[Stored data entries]
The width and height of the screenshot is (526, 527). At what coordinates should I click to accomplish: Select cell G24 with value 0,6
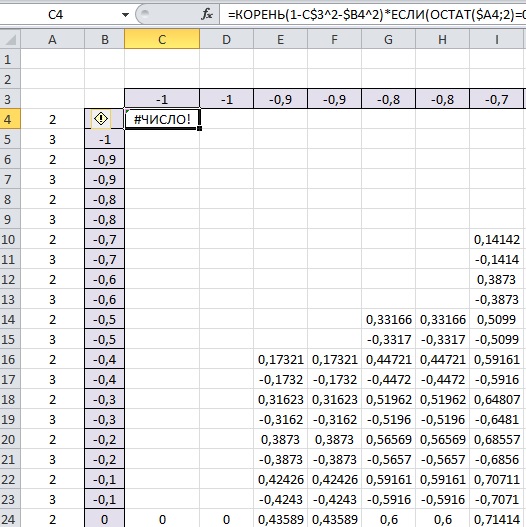(388, 519)
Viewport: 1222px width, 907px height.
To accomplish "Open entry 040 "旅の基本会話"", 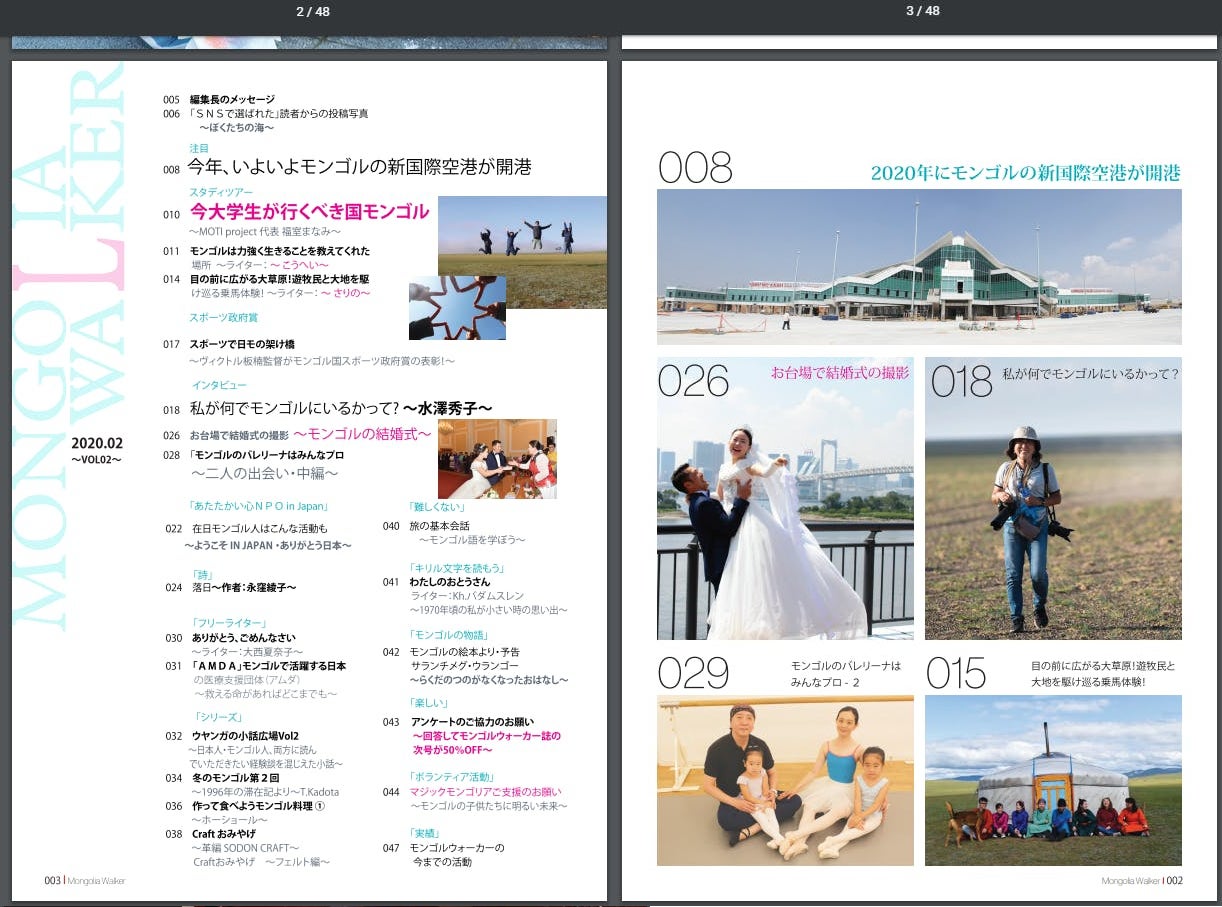I will (x=439, y=526).
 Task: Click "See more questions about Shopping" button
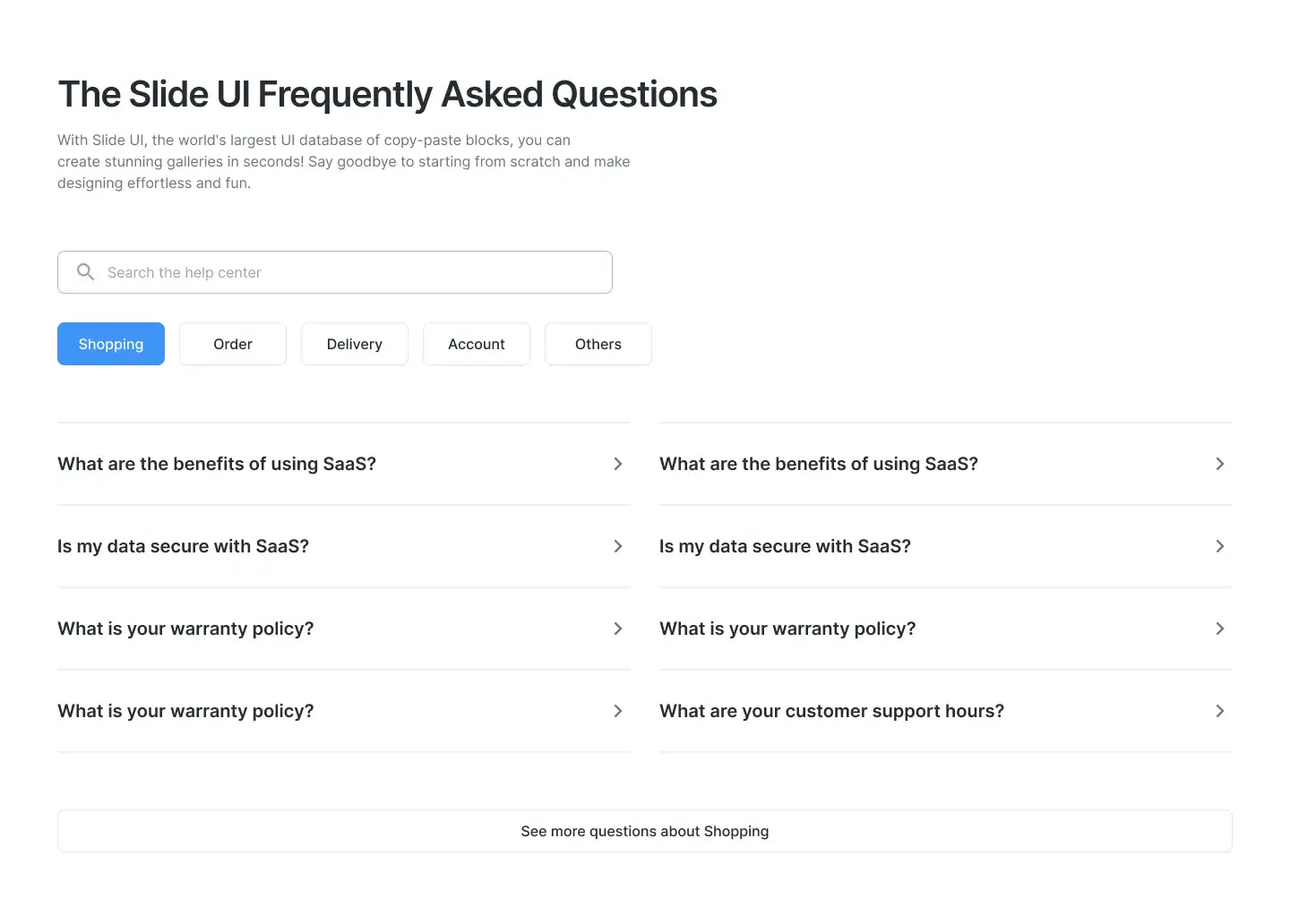645,831
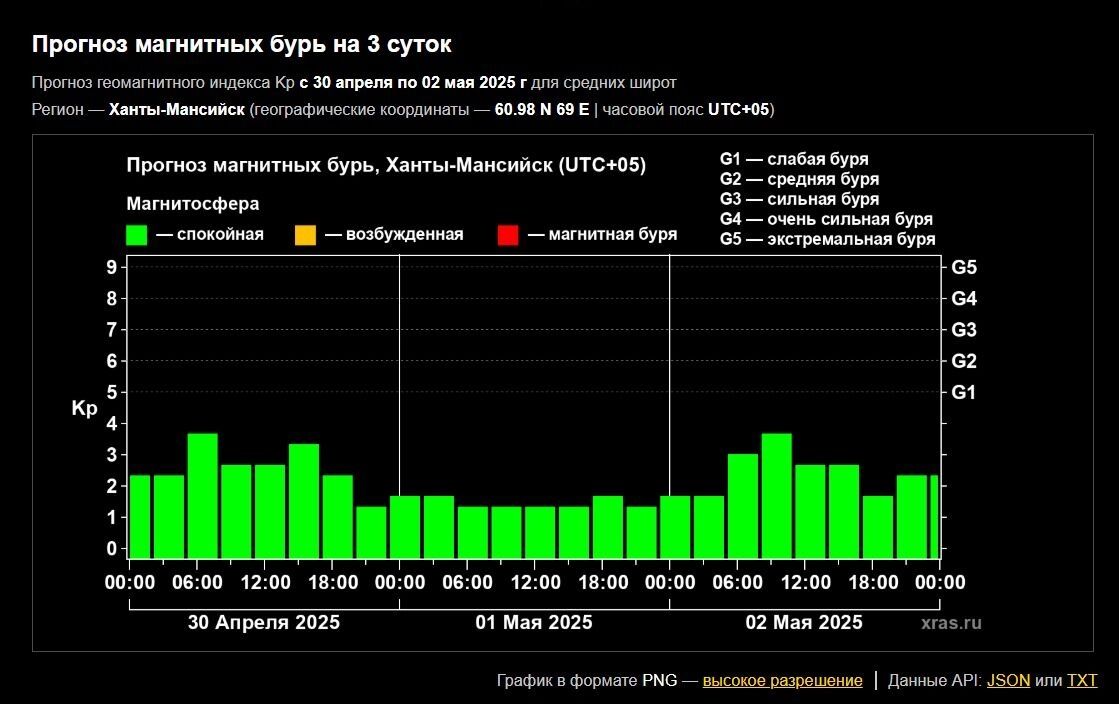Click the "G3 — сильная буря" legend entry
The height and width of the screenshot is (704, 1119).
point(799,199)
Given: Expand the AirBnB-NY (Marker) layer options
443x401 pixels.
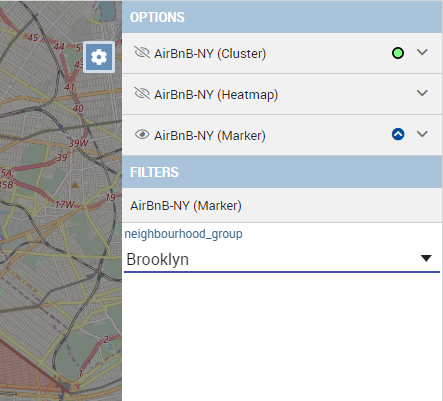Looking at the screenshot, I should pyautogui.click(x=422, y=134).
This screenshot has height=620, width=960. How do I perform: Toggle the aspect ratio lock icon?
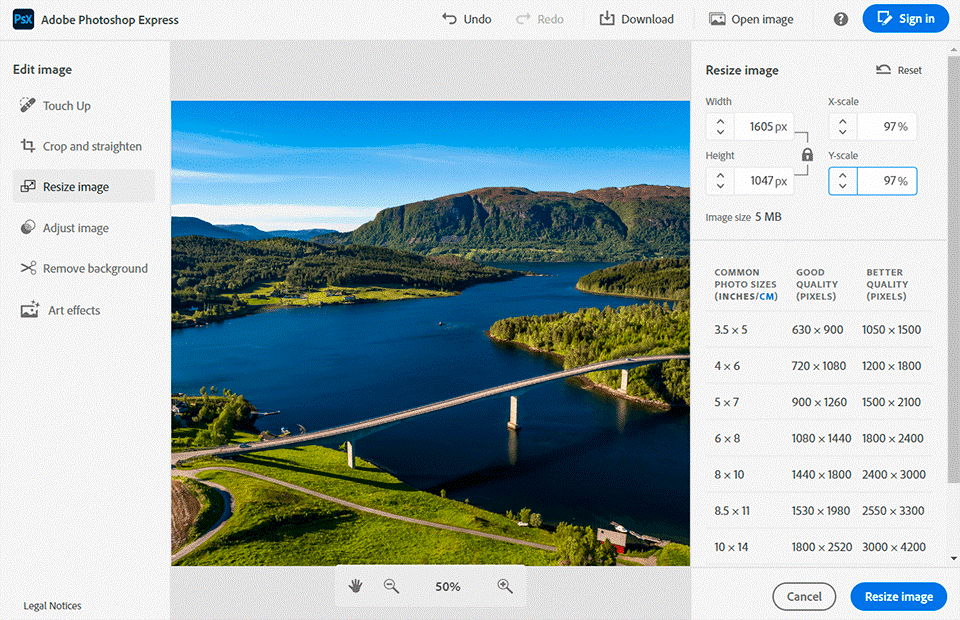click(807, 155)
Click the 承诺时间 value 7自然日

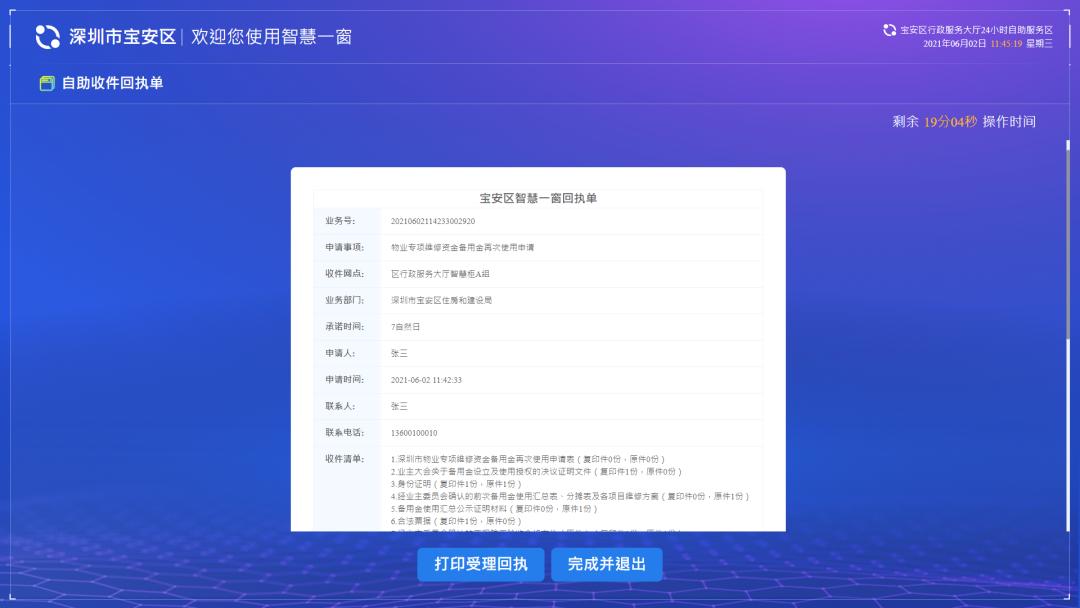click(x=405, y=327)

Task:
Every line from the one that holds "443x401 pixels." to the last line of the records above goes into the answer, exactly as written; nothing else does, and no picture does either.

Task solution:
443x401 pixels.
Looking at the screenshot, I should pyautogui.click(x=422, y=134).
This screenshot has height=620, width=960. How do I perform: Toggle the aspect ratio lock icon?
click(807, 155)
Click the 承诺时间 value 7自然日

click(x=405, y=327)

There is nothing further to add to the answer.